• **What needs to be done**:
Return exactly, please, the lines from the one containing "Screen dimensions: 1042x749" to the last line of the entries below, and nothing else, leaving pictures out.

* * * * * * * * *

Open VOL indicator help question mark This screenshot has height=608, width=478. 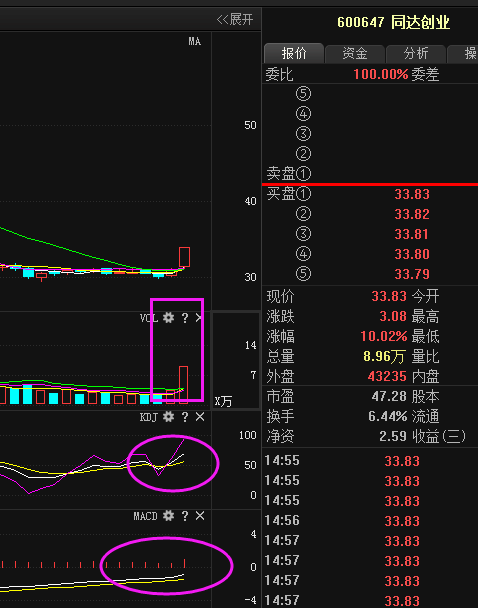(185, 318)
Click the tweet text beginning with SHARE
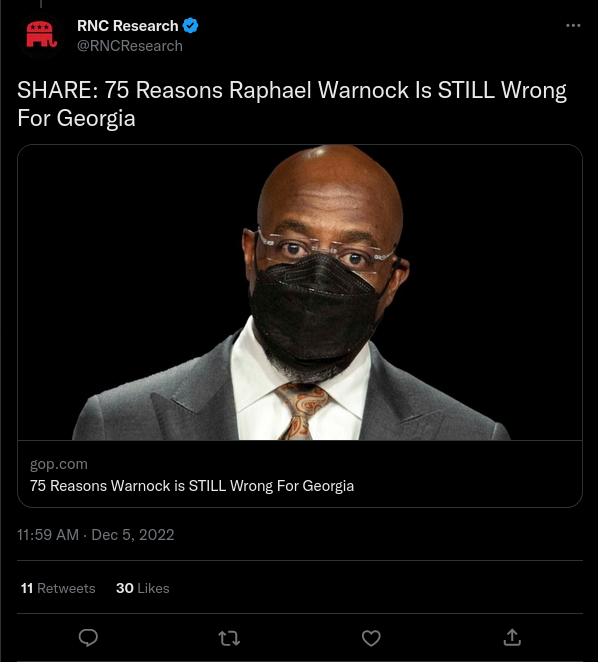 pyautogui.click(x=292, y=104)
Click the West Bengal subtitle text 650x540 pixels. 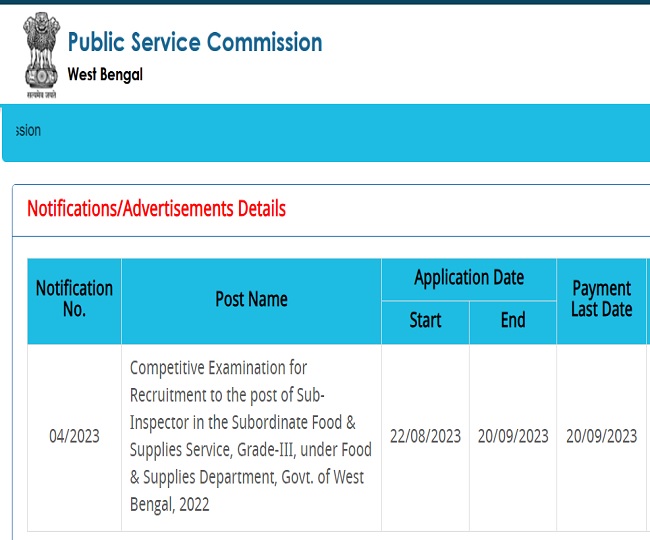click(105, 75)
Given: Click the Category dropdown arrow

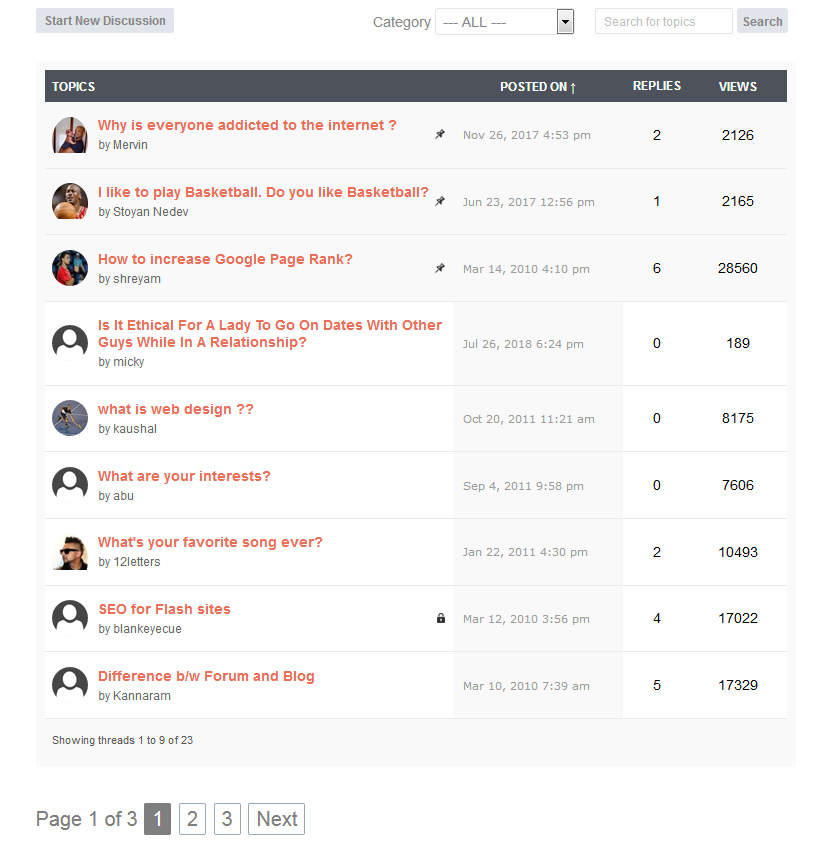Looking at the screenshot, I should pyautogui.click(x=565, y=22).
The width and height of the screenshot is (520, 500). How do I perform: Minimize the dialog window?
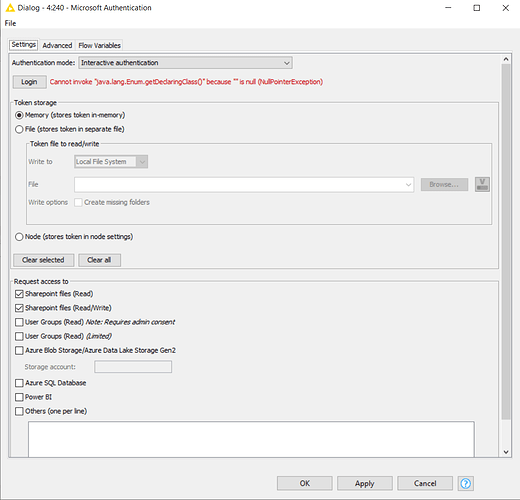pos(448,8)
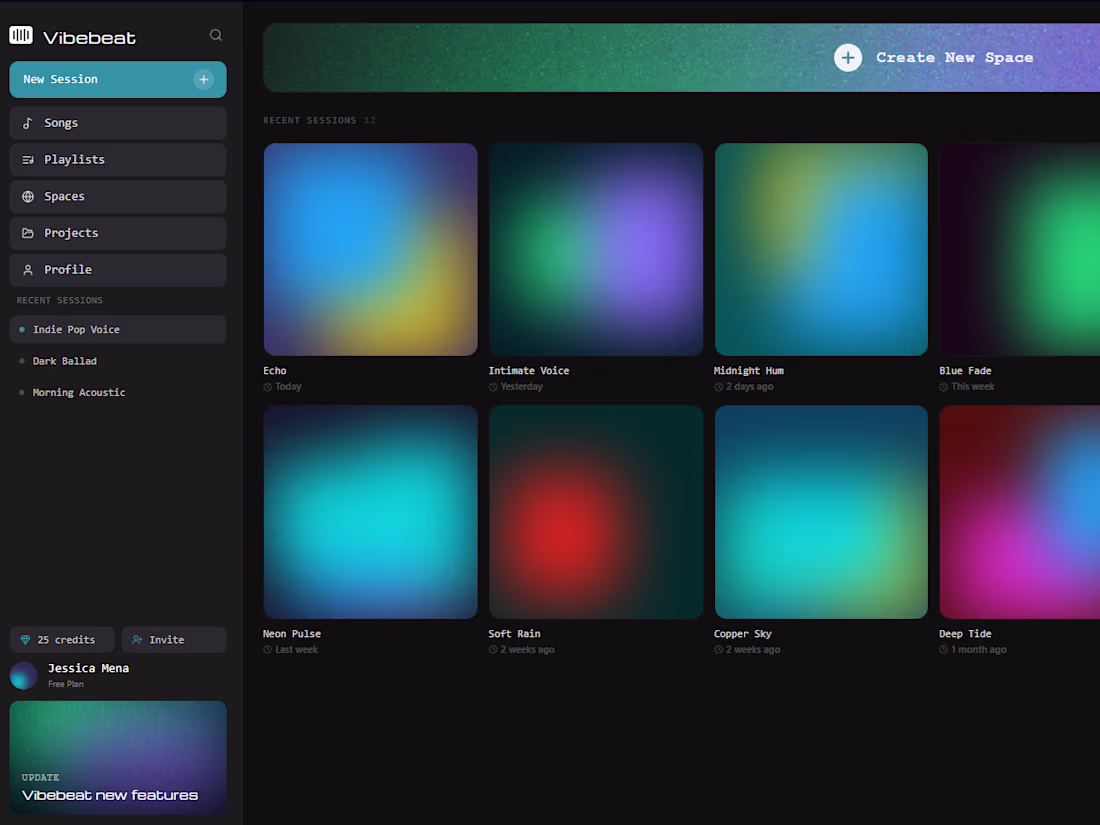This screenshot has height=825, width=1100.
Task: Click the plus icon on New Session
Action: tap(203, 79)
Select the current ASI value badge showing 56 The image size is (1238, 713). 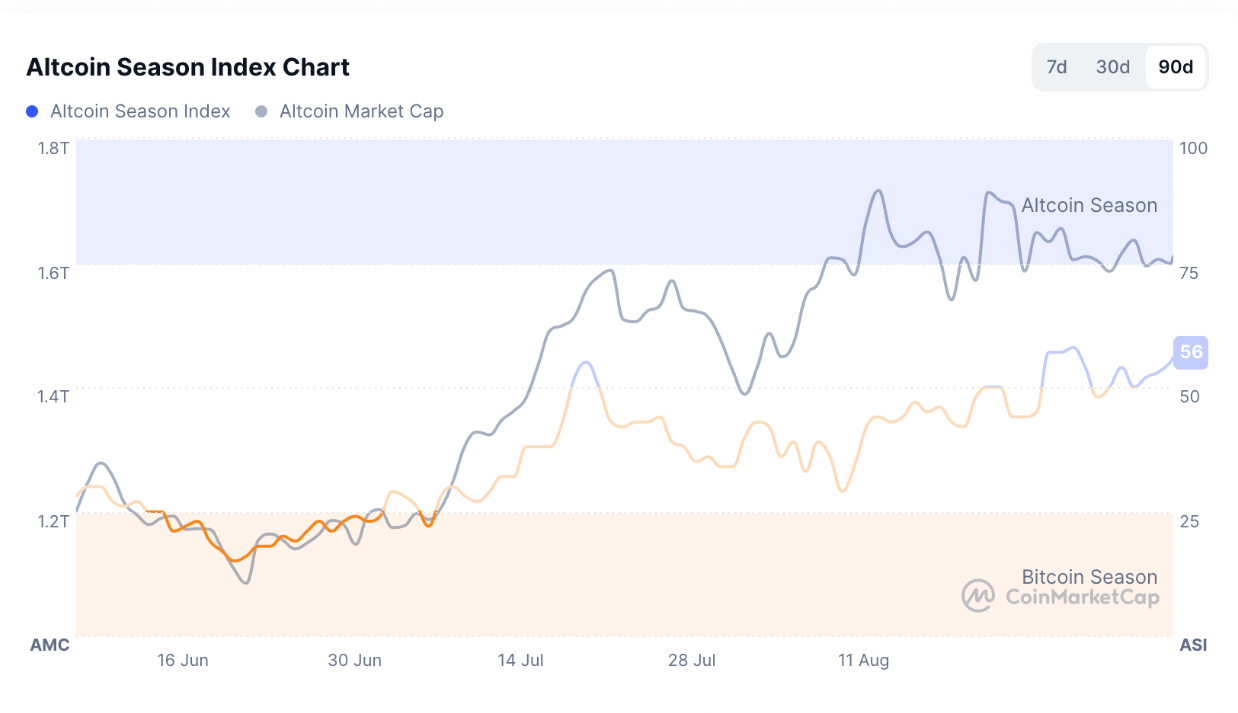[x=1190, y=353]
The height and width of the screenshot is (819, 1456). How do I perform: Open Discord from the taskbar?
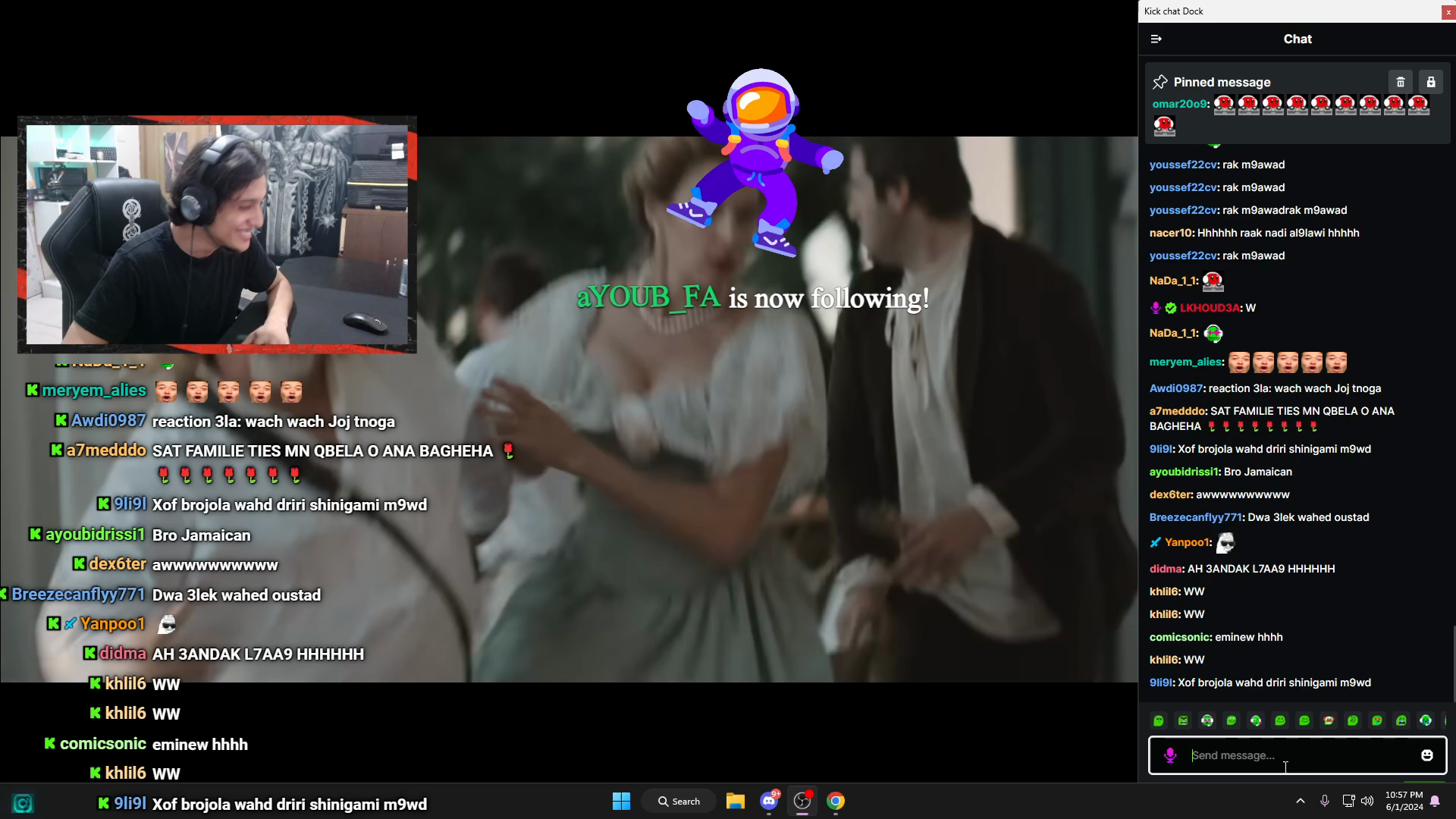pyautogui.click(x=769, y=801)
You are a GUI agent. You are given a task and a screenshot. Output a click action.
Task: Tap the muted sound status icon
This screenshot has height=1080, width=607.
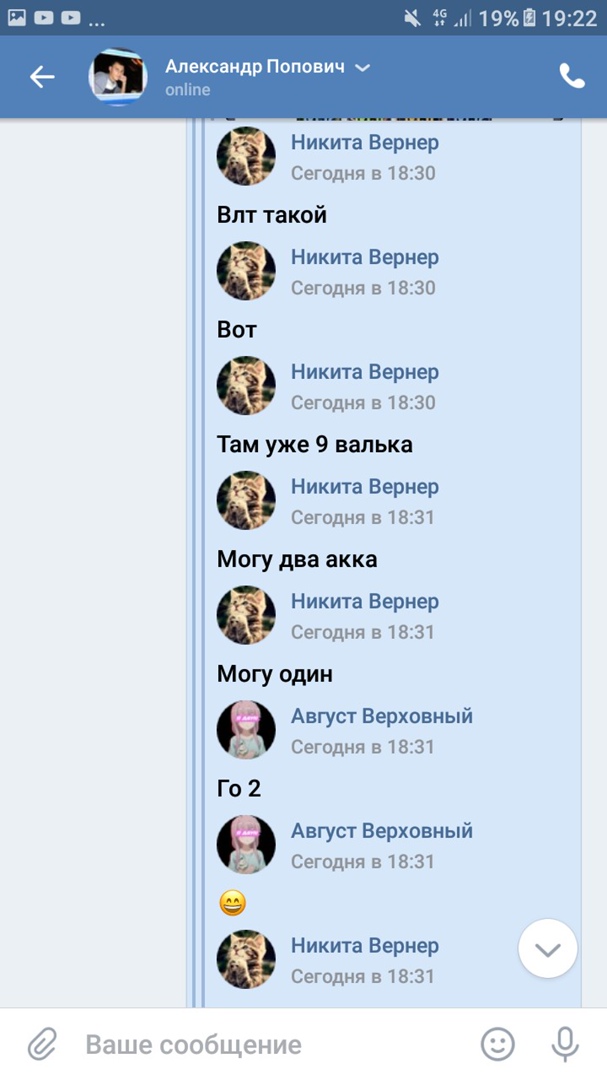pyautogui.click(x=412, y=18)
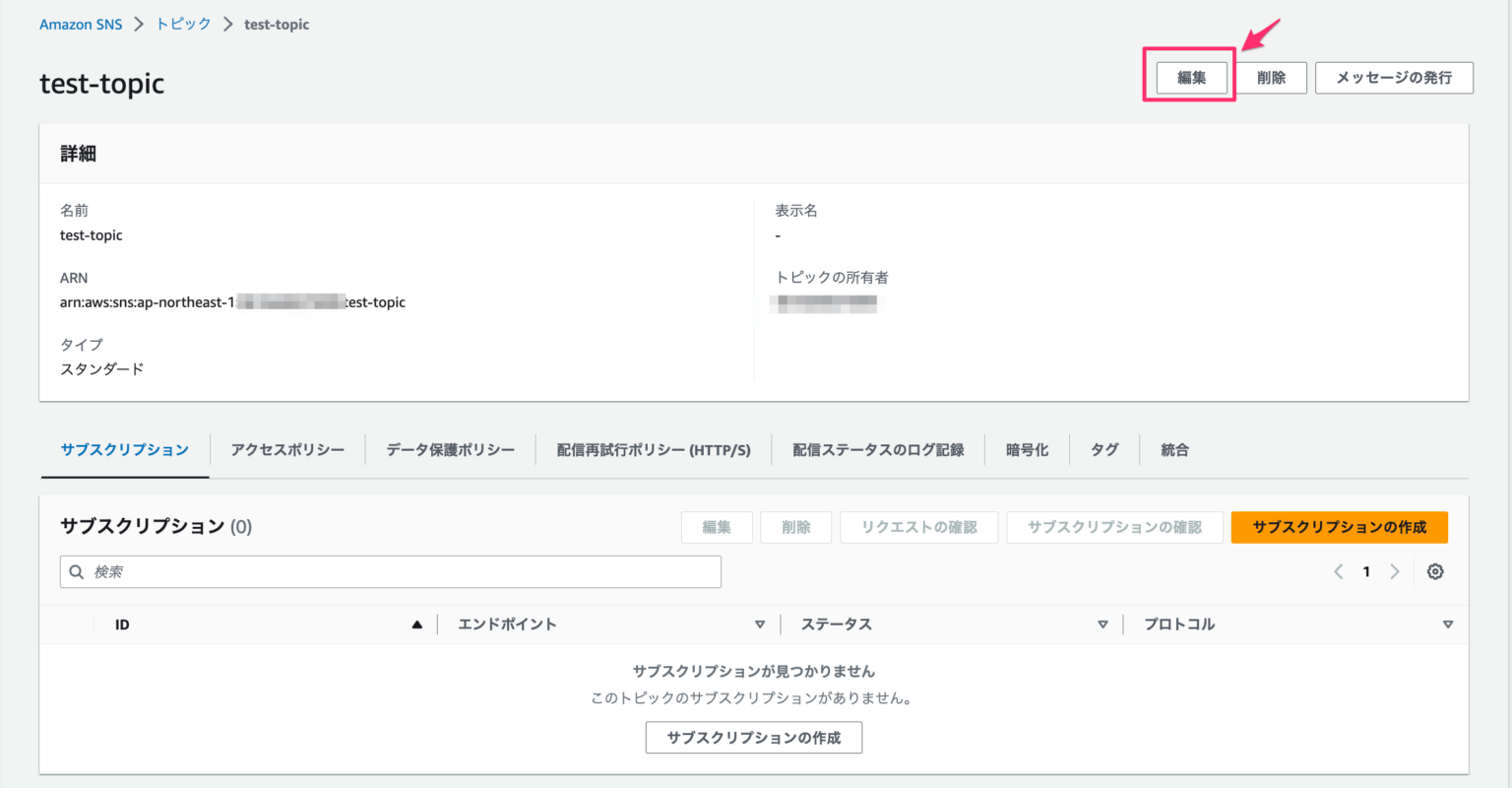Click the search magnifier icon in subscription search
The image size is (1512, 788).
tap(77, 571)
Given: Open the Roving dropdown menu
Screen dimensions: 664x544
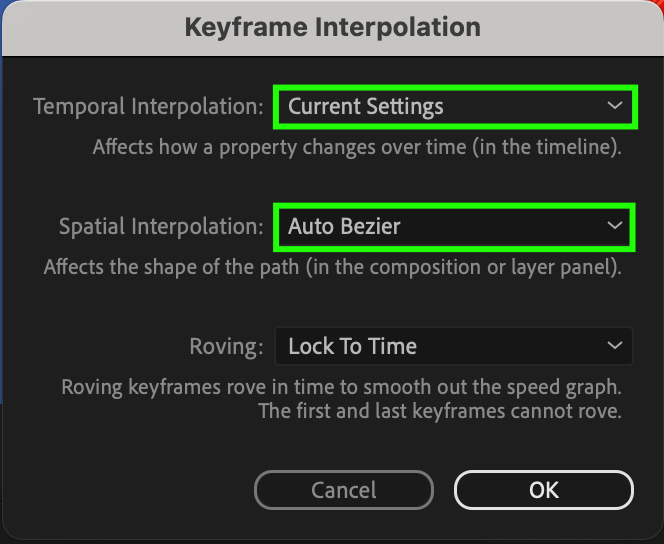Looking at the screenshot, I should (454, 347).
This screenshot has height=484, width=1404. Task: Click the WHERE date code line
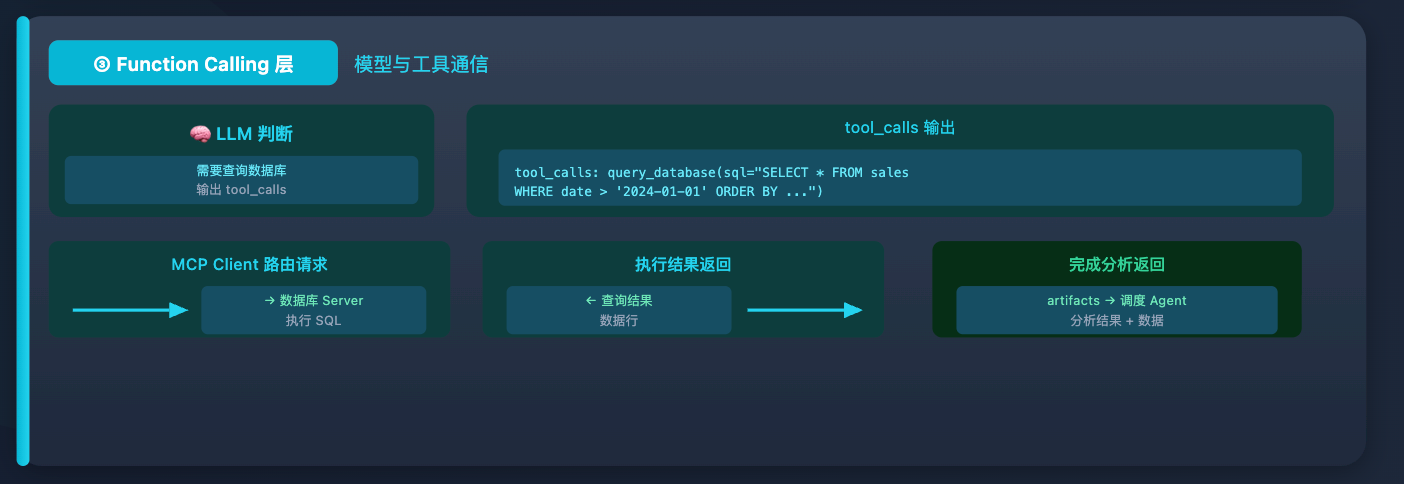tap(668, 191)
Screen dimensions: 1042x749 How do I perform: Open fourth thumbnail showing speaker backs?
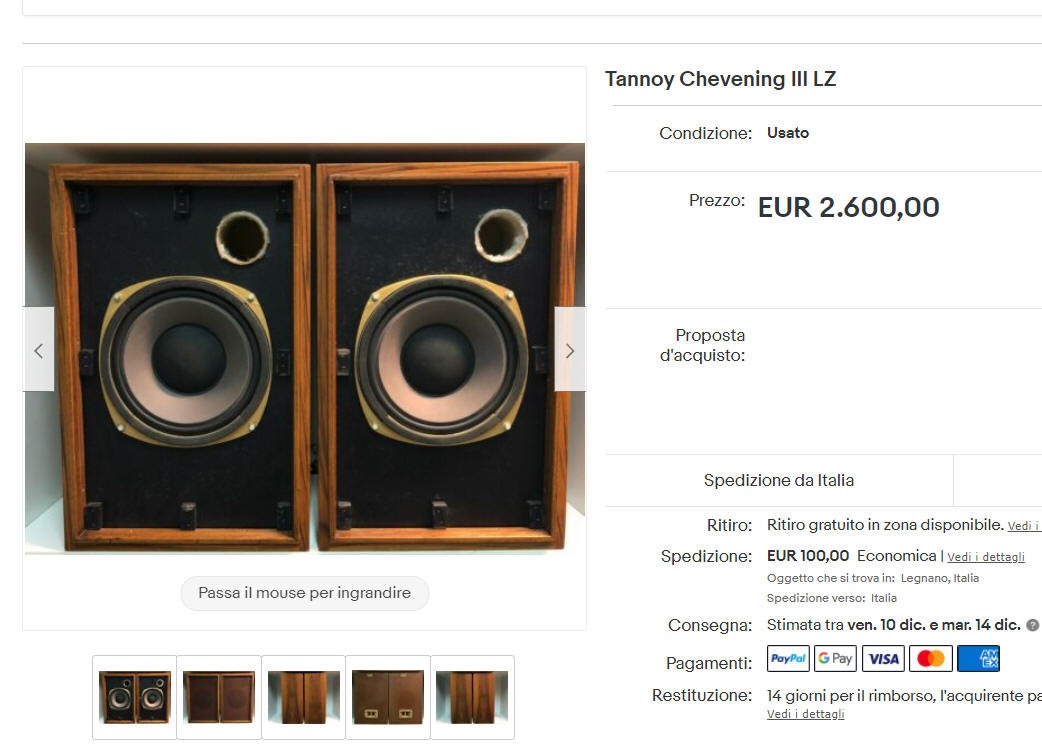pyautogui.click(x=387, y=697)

* * * * * * * * *

• **Problem solution**:
Screen dimensions: 1042x749 How do I perform: Open fourth thumbnail showing speaker backs?
pyautogui.click(x=387, y=697)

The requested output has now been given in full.